Being “Friends” With Your Employees on Social Media Is Not Just a Bad Idea, It May be Unlawful Under Arkansas Law
Given the rapid evolution of social media, navigating through social media-related employment issues is oftentimes unchartered territory for employers. In 2013, Governor Beebe signed into law Act 1480, which offers guidance as to what an employer can and cannot do with respect to an employee’s personal social media account.
Act 1480 is enforced by the Arkansas Department of Labor and applies to all employers. Act 1480 prohibits an employer from requiring, requesting, suggesting, or causing a current or prospective employee to (1) disclose the username and password for his/her social media account; (2) add an employee, supervisor, or administrator to a list or contacts associated with his/her social media account; or (3) change the privacy settings associated with his/her social media account. It is also unlawful for an employer to retaliate against an applicant or employee for refusing to comply with any of these prohibited acts.
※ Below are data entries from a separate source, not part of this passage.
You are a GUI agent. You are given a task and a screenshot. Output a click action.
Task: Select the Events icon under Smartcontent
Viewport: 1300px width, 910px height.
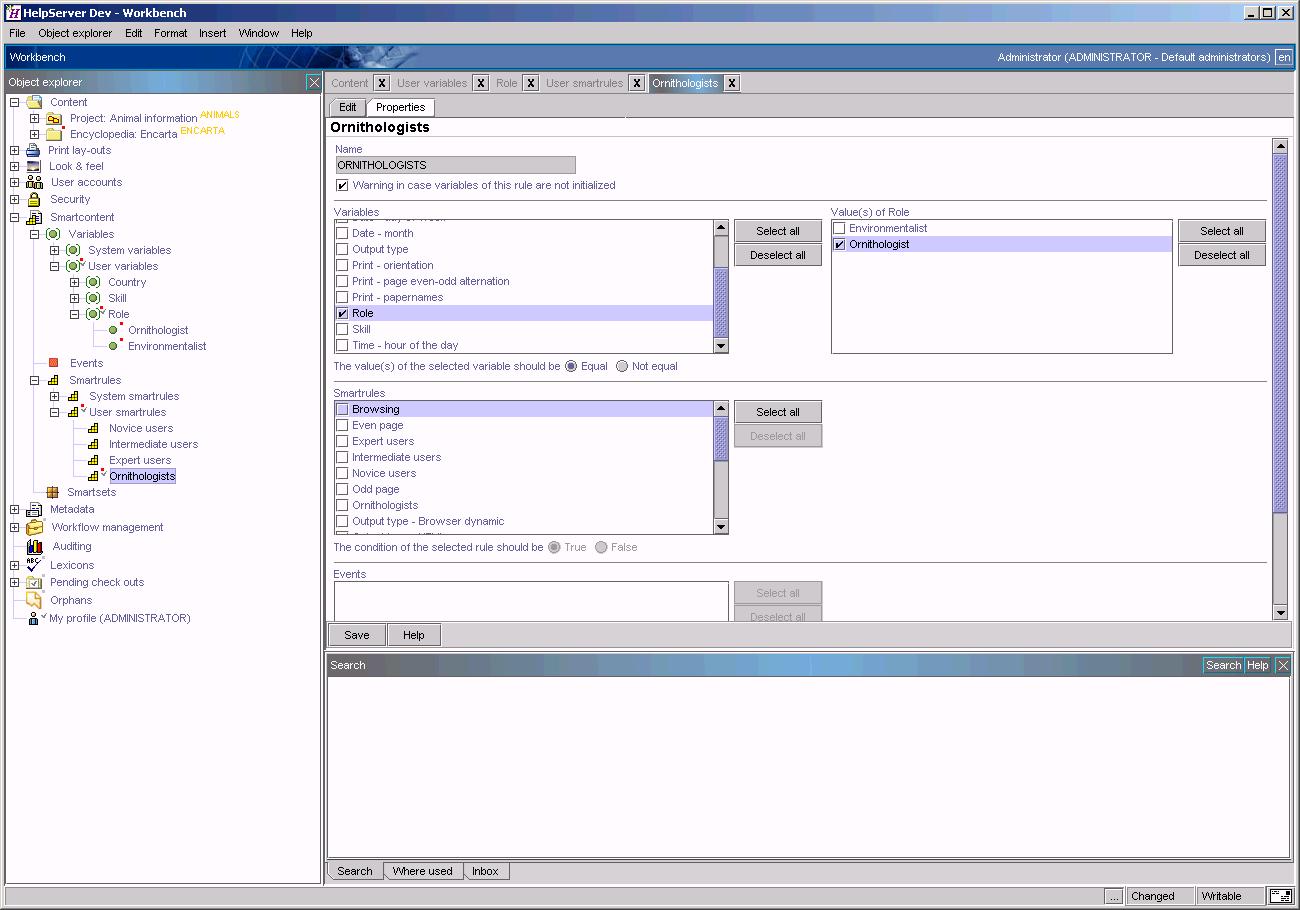(x=54, y=362)
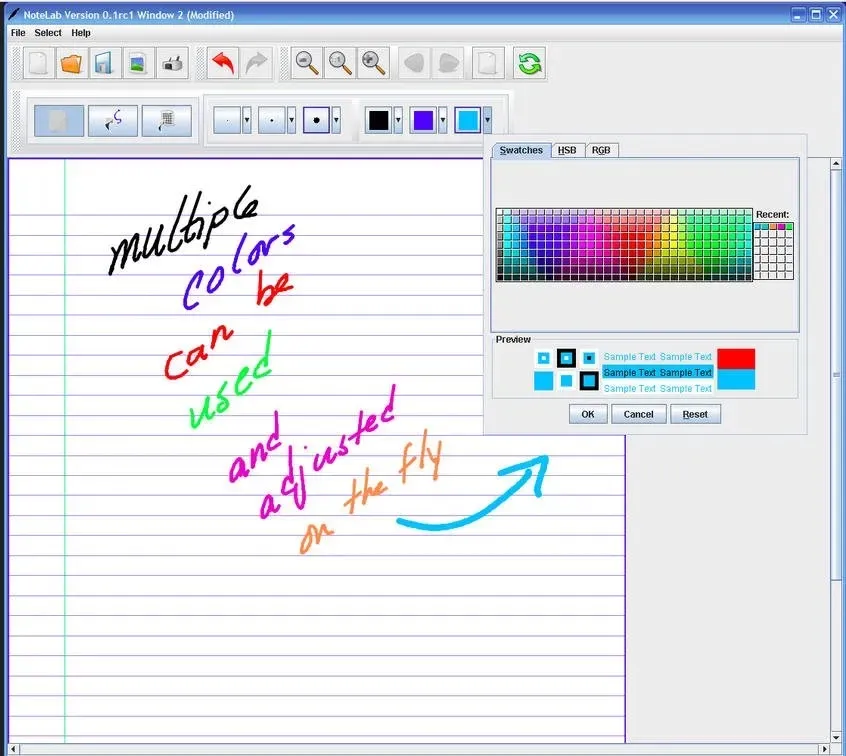Choose the largest pen size
This screenshot has height=756, width=846.
[x=316, y=118]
There are certain exceptions to Act 1480. For instance, the law applies only to an employee’s personal social media account (e.g., Facebook, Twitter, LinkedIn, Instagram, blog or podcast), so any social media account opened at the request of an employer, provided by an employer, or created on behalf of or for the benefit of an employer is not covered by Act 1480. Additionally, if a personal social media account is relevant to the investigation of an employee’s alleged violation of law or written employment policy, an employer may obtain and use the employee’s login information for the limited purpose of investigating those allegations.
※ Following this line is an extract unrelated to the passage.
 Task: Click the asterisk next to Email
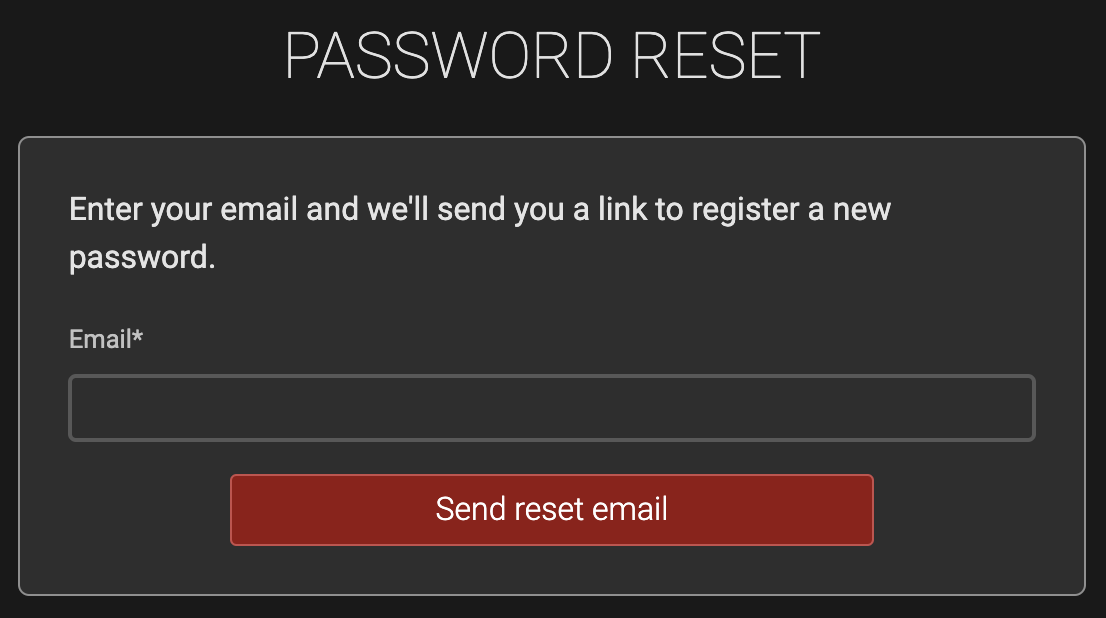(137, 337)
It is also worth noting that, if an employer inadvertently receives an employee’s account username, password, or other login information through an employer-provided electronic device or a network monitoring system, the employer will not be liable under Act 1480 as long as the employer does not use the information to gain access to the employee’s social media account.
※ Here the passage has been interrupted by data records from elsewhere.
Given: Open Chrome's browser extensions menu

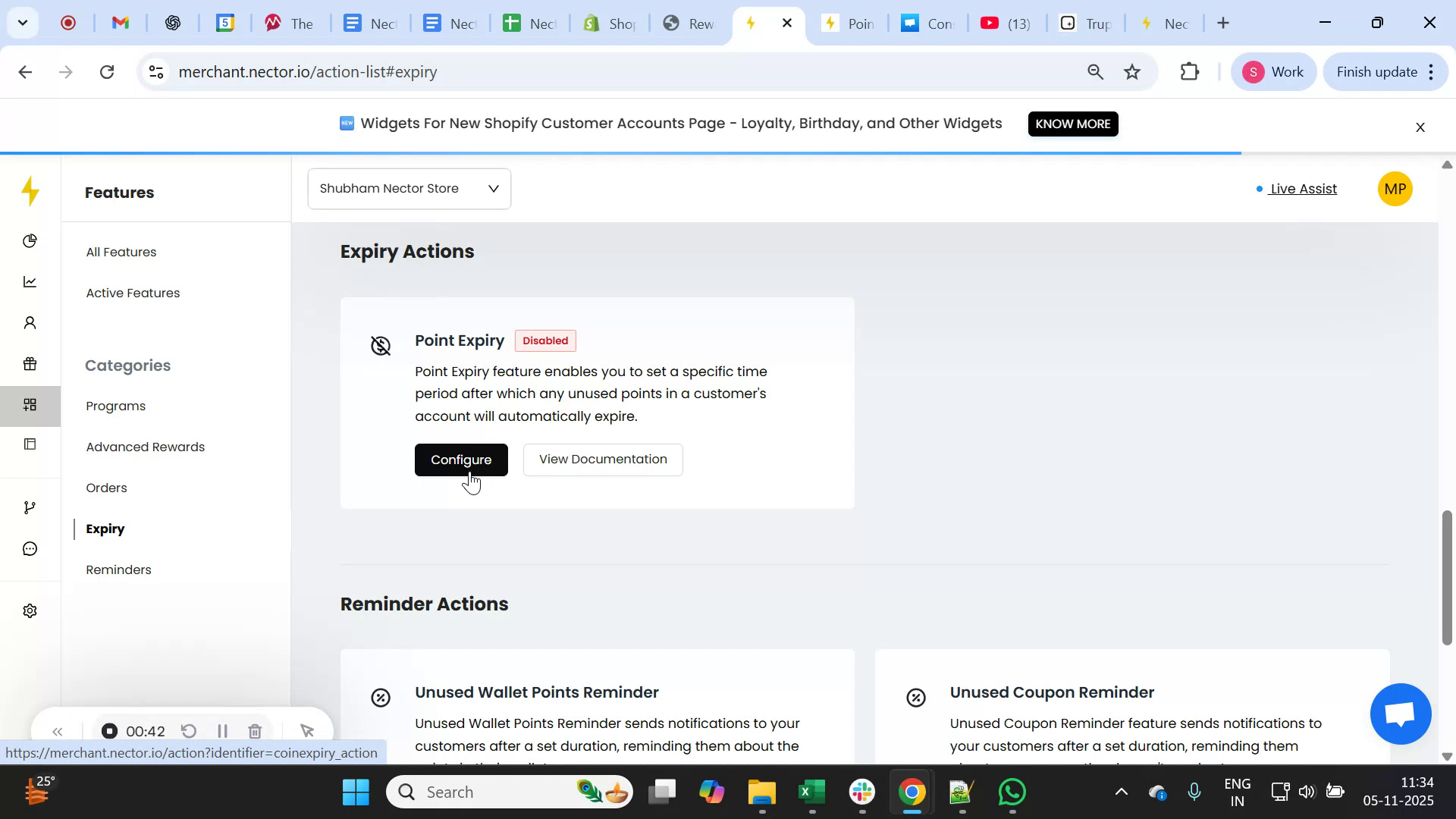Looking at the screenshot, I should coord(1190,71).
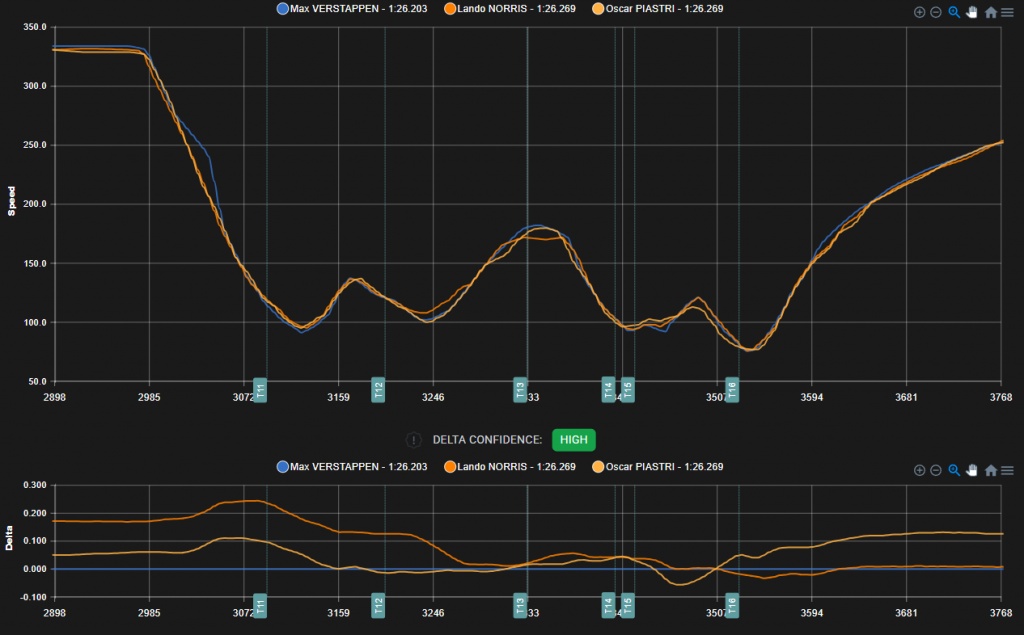Reset zoom with home icon on Delta chart
This screenshot has width=1024, height=635.
[990, 470]
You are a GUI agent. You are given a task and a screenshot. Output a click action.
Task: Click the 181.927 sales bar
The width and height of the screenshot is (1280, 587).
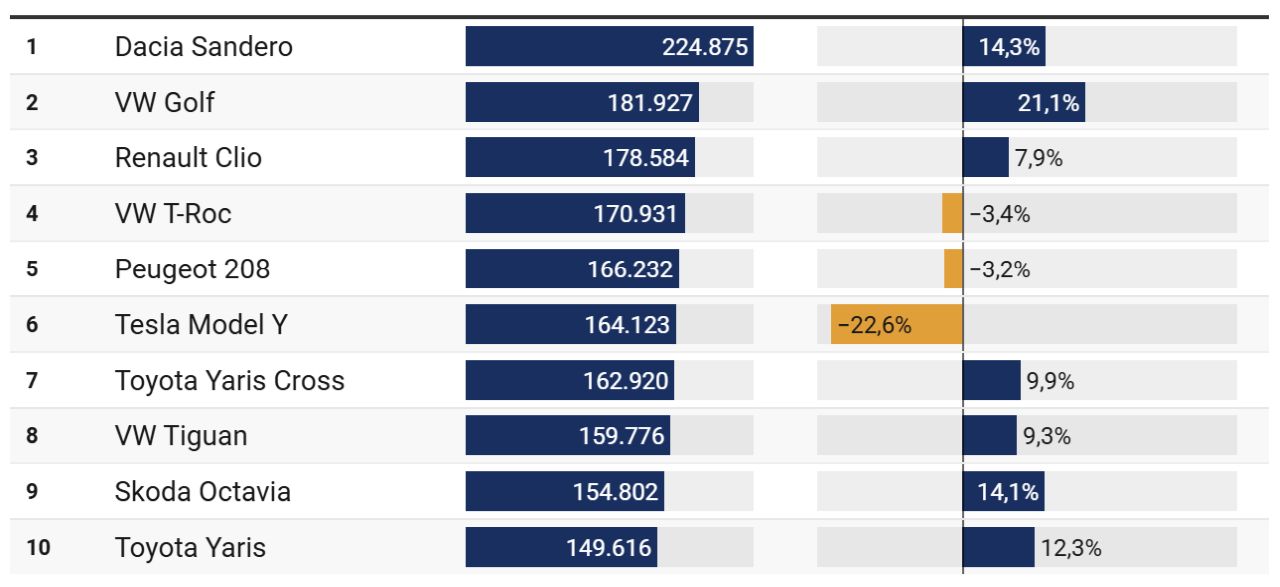pyautogui.click(x=582, y=102)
Finally, Act 1480 does not prohibit employers from viewing information about a current or prospective employee that is publicly available on the Internet, but managers should generally avoid doing so for the same reason why managers should not be “friends” with employees on Facebook or other social media sites—i.e., the potential exposure to information that managers do not need to know about their employees. In fact, given the enactment of Act 1480, managers who are currently “friends” or otherwise connected with their employees on social media may want to reconsider those connections. At a minimum, though, employers should take a close look at their social media policies to ensure they comply with Act 1480.